───── MATERIAL PROVIDED

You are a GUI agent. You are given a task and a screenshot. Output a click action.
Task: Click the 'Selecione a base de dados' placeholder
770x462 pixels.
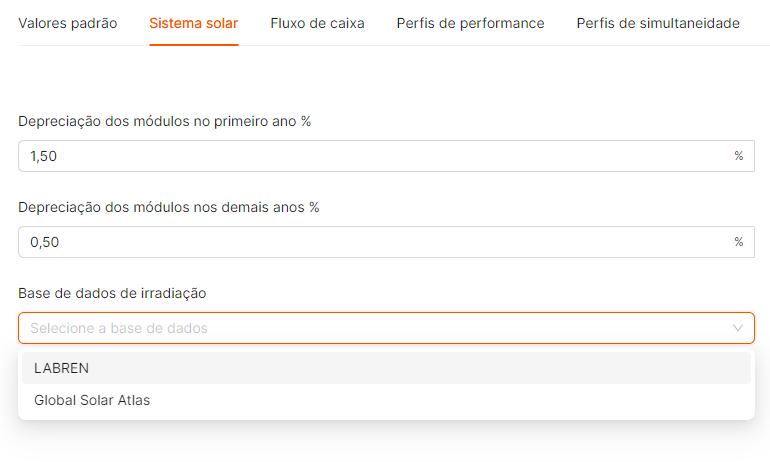119,328
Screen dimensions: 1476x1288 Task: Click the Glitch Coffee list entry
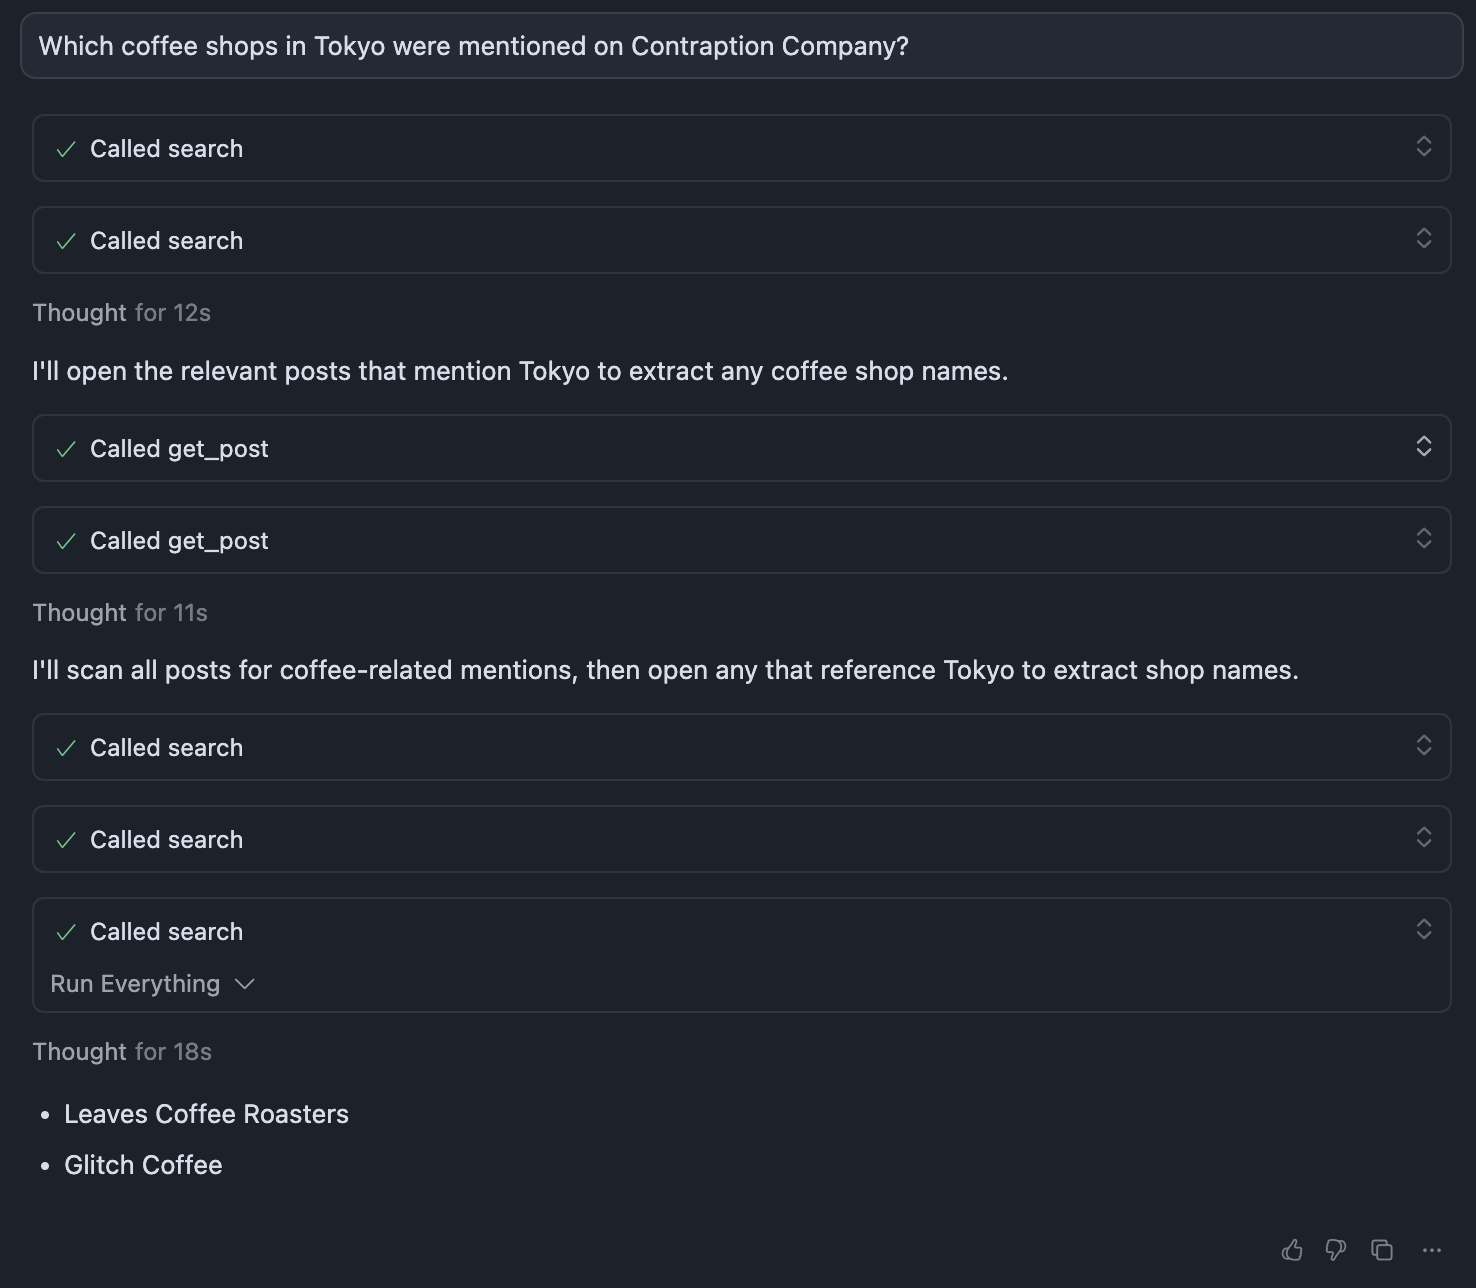(143, 1164)

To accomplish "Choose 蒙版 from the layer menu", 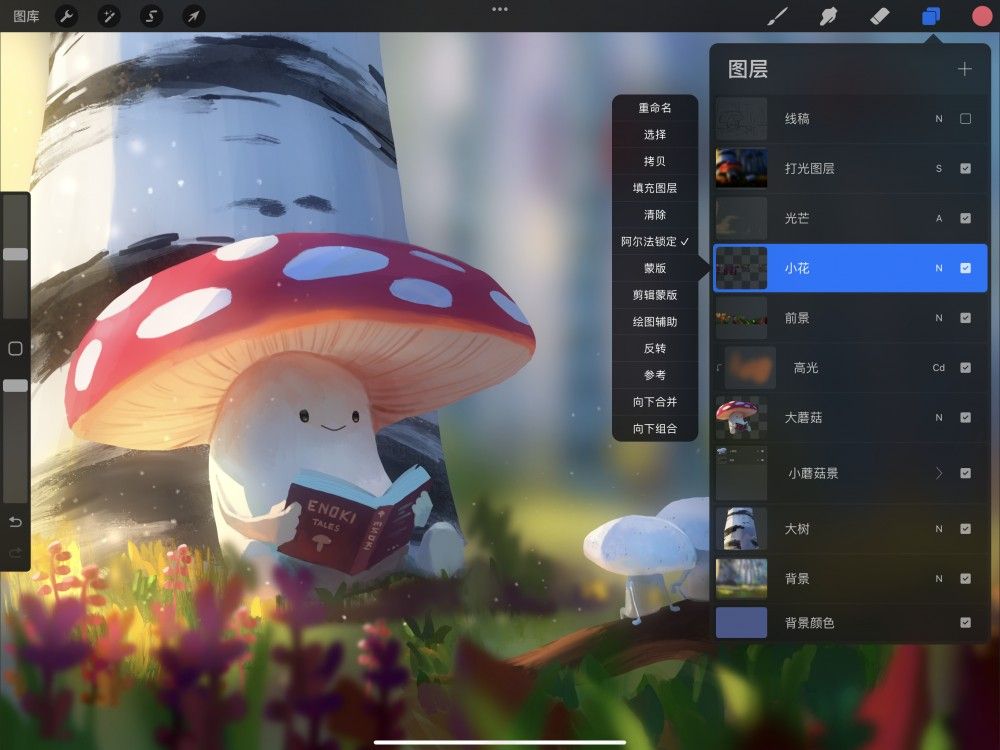I will [654, 268].
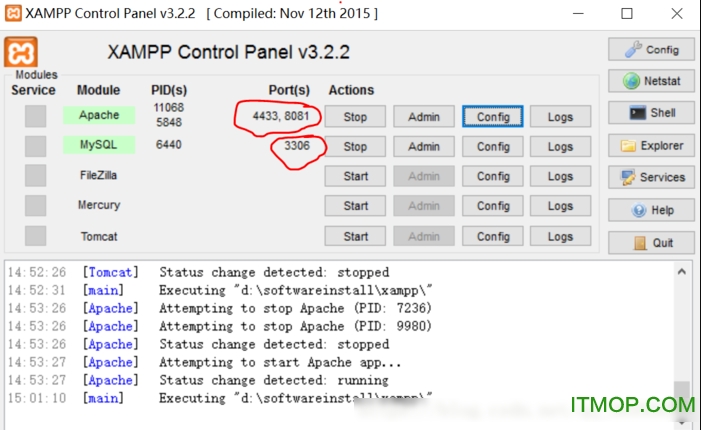Open the global Config wrench button
This screenshot has height=430, width=701.
[x=651, y=49]
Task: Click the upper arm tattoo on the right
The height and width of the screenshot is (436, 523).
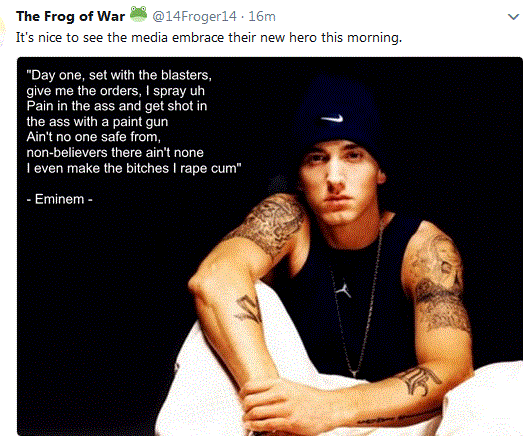Action: [438, 284]
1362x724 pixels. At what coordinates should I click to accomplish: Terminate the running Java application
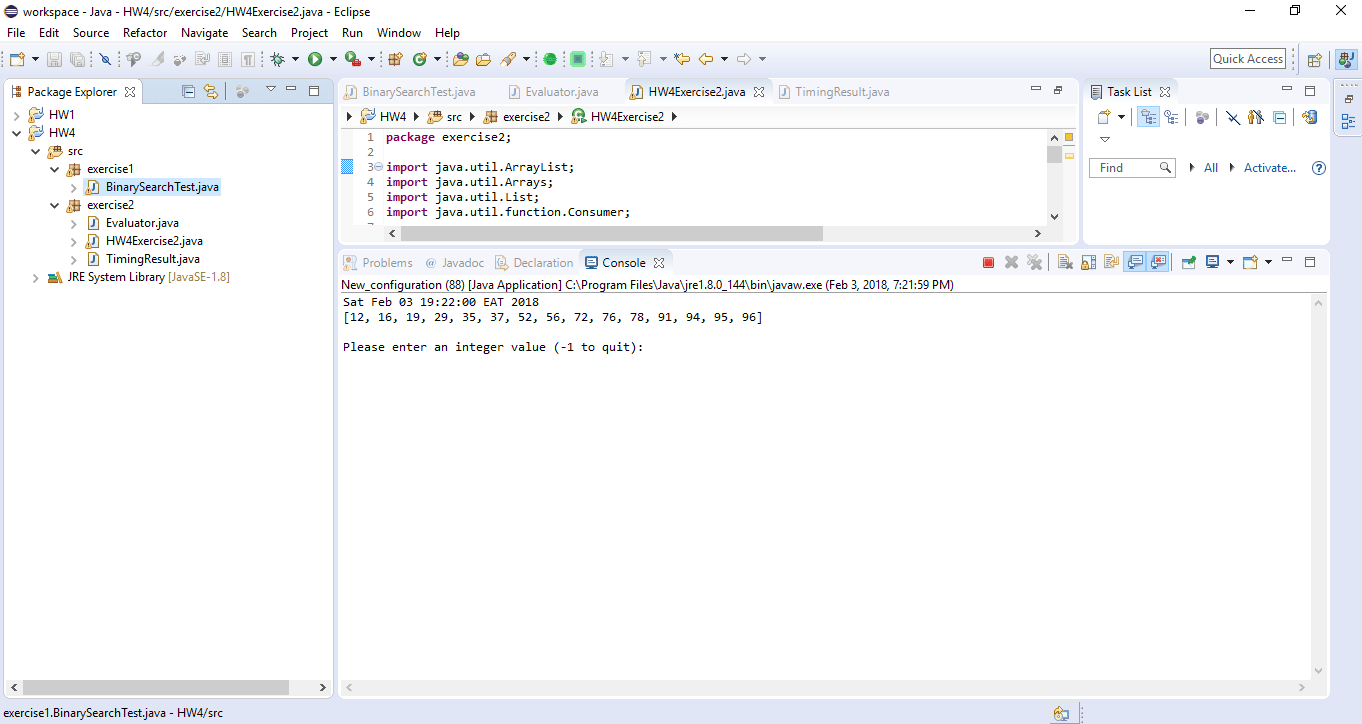point(989,261)
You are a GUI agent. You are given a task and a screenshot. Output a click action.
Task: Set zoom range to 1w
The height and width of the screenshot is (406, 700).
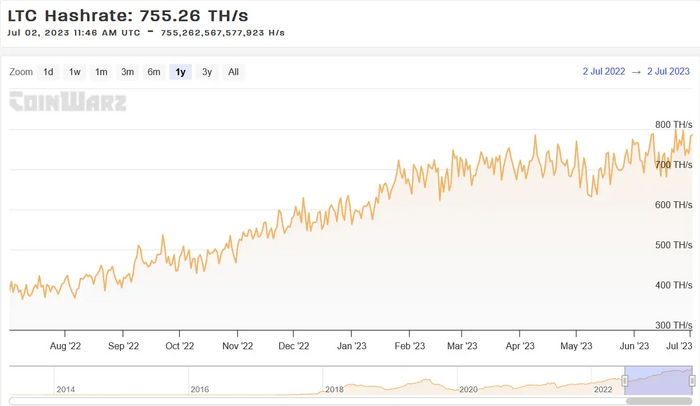tap(75, 72)
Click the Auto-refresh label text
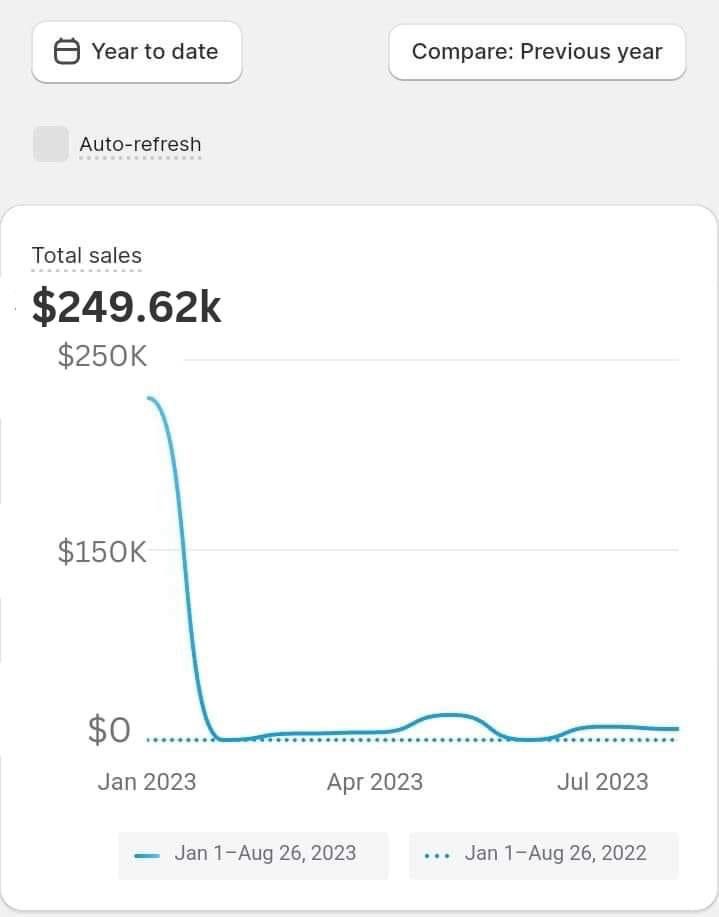The width and height of the screenshot is (719, 917). (140, 144)
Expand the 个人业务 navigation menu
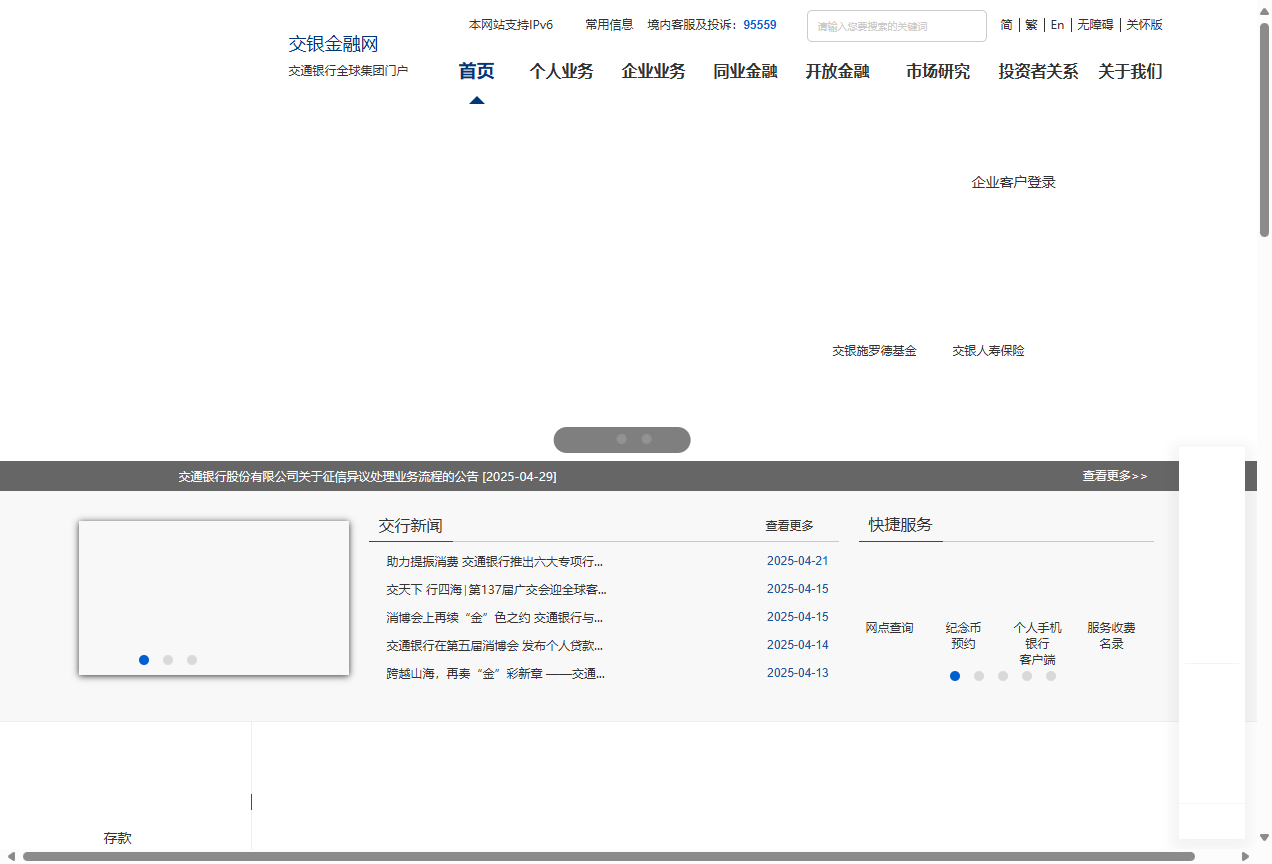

──────────

**AIM OF THE EXERCISE**
In the records above, find the line that contains "Click the Auto-refresh label text". Print it and every later line exactly, omitting the pictures.

**YOUR RESPONSE**
Click the Auto-refresh label text
The width and height of the screenshot is (719, 917). (140, 144)
Expand the 个人业务 navigation menu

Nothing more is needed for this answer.